I AM WHAT I AM bricht mit den Konventionen der RomCom: Zwar gibt es Dates und Verkupplungsversuche, doch dieses Mal steht eine asexuelle Frau im Mittelpunkt. So ist die Frage nicht mehr, wann, wo und wie ihr “der Richtige” (oder die Richtige) begegnet, sondern wann, wo und wie sie endlich so akzeptiert wird, wie sie ist. Das ist neu und erfrischend, wenn der Film auch hier und da auf bekannte Klischees zurückgreift (wie die besorgte Mutter, die ihre Tochter unbedingt und schnellstmöglich verheiratet sehen will). Auch hätte man sich insgesamt etwas mehr Nachdruck gewünscht: Man hätte die Geschichte entweder mit mehr Tempo und Witz erzählen können, um die Absurdität des Heiratswahns auf die Spitze zu treiben oder in einem ernsteren Ton, der den Druck auf junge, alleinstehende Menschen als gesellschaftliches Problem offenlegt. So bewegt sich der Film zwischen Komödie und Drama, lässt aber wirklich eindringliche Momente vermissen.

(Naima Wagner)

MY ANNIVERSARIES (Japan 2021, R: Sungwoong Kim)

Sektion: Nippon Docs

„My life can’t be all good things“ sagt Shoji Sakurai, nachdem er beinahe 30 Jahre für einen Mord unschuldig im Gefängnis saß, nach seiner Entlassung einen jahrzehntelangen, kräftezehrenden Kampf um den Beweis seiner Unschuld führte und sich dann noch mit einer Krebsdiagnose konfrontiert sieht. Die Ärzte sagen, ihm bleibe noch ein Jahr, trotz allem hat er fast immer ein Lächeln im Gesicht.

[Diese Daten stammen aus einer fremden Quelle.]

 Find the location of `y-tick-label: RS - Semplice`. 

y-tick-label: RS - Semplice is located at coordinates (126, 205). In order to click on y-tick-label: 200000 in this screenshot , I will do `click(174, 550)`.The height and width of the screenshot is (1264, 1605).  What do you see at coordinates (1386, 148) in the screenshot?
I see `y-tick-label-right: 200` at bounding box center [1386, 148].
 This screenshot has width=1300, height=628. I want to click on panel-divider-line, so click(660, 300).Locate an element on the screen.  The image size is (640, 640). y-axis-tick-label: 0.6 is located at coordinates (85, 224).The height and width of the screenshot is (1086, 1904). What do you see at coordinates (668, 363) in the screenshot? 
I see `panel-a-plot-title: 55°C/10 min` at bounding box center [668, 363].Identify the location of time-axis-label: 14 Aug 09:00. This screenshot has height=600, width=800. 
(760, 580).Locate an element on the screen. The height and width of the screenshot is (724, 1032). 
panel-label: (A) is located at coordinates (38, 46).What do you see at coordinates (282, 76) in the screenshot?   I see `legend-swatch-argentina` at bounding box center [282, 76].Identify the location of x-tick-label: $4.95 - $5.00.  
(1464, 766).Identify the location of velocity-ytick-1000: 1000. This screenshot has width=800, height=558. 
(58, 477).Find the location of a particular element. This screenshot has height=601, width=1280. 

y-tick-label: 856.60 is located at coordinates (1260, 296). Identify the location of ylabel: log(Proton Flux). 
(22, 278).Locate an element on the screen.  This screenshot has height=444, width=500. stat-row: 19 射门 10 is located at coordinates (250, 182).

Als Jugendlicher gerät er auf die schiefe Bahn, mit 20 ist er arbeitslos und finanziert sich gemeinsam mit einem Freund durch kleine Diebstähle und Einbrüche. Im Oktober 1967 werden sie unter Vorwurf eines Raubüberfalls und Mords verhaftet, plädieren auf unschuldig, aber können kein Alibi vorweisen. Beide werden zum Geständnis gezwungen, sie verbringen 29 Jahre und einen Monat im Gefängnis – eine komplexe, enge Freundschaft, wie Sakurai selbst deutlich macht: “a stronger bond than siblings, connected through false conviction”.

In Haft gibt er sein Bestes, Freude in den kleinen Dingen zu finden, schreibt unablässig Lieder, Haikus und Briefe, kontaktiert Menschen, die ihm bei seinem Fall helfen sollen, will zeigen, dass er noch existiert. Auch nach der Entlassung sind beide noch immer als Mörder gebrandmarkt und streben eine Wiederaufnahme des Verfahrens an. Gleichzeitig beginnt er anderen unschuldig Verurteilten zu helfen, macht Aufklärungsarbeit im ganzen Land und findet Zuflucht im Aktivismus gegen eine ungerechte Justiz. Die Dokumentation verfolgt Sakurai über viele Jahre und zeigt, was drei Jahrzehnte Gefängnis und Freiheitsentzug aus einem durchweg optimistischen, humorvollen Menschen machen können.